88 Views Asked by At

I would like to select the X first number of PCA components after they've been computed within a recipe. I then want to add this recipe in a workflow.

Please see example data below.

library(tidymodels)
x1 <- c(1, 6, 4, 2, 3, 4, 5, 7, 8, 2)
x2 <- c(1, 3, 4, 2, 3, 4, 5, 7, 8, 2)
x3 <- c(1, 3, 4, 2, 3, 4, 5, 7, 8, 2)
x4 <- c(1, 3, 4, 2, 3, 4, 5, 7, 8, 2)
id <- c(1:10)
y <- c(1, 4, 2, 5, 6, 2, 3, 6, 2, 4)
df1_train <- tibble(x1, x2,  x3,  x4, id, y)

step_PCA_PREPROCESSING = 4
selectXfirstPCA = 3

# My recipe
df1_train_recipe <- df1_train %>%
  recipes::recipe(y ~ .) %>%
  recipes::update_role(id, new_role = "id variable") %>%
  recipes::step_pca(., recipes::all_predictors(), num_comp = step_PCA_PREPROCESSING) %>% 
  recipes::update_role(tidyselect::num_range("PC", 1:selectXfirstPCA), new_role = "predictor")


# To then continue like below: 

# Model specifications
model_spec <- parsnip::linear_reg() %>% 
  parsnip::set_engine("glmnet") 

# Create workflow (to know variable roles from recipes)
df1_workflow <- workflows::workflow() %>%
  workflows::add_recipe(df1_train_recipe) %>%
  workflows::add_model(model_spec) 

# Fit model
mod <-  parsnip::fit(df1_workflow, data = df1_train)

1

There are 1 best solutions below

0
On

It is simply the num_comp argument in the step_pca().

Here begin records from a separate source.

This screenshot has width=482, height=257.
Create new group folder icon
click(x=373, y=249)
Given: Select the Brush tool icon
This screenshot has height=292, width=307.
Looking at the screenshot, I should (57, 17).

As per the documentation, num_comp is "The number of PCA components to retain as new predictors. If num_comp is greater than the number of columns or the number of possible components, a smaller value will be used."
So your code could simply be
recipes::step_pca(., recipes::all_predictors(), num_comp = selectXfirstPCA) and remove the last update_role() line.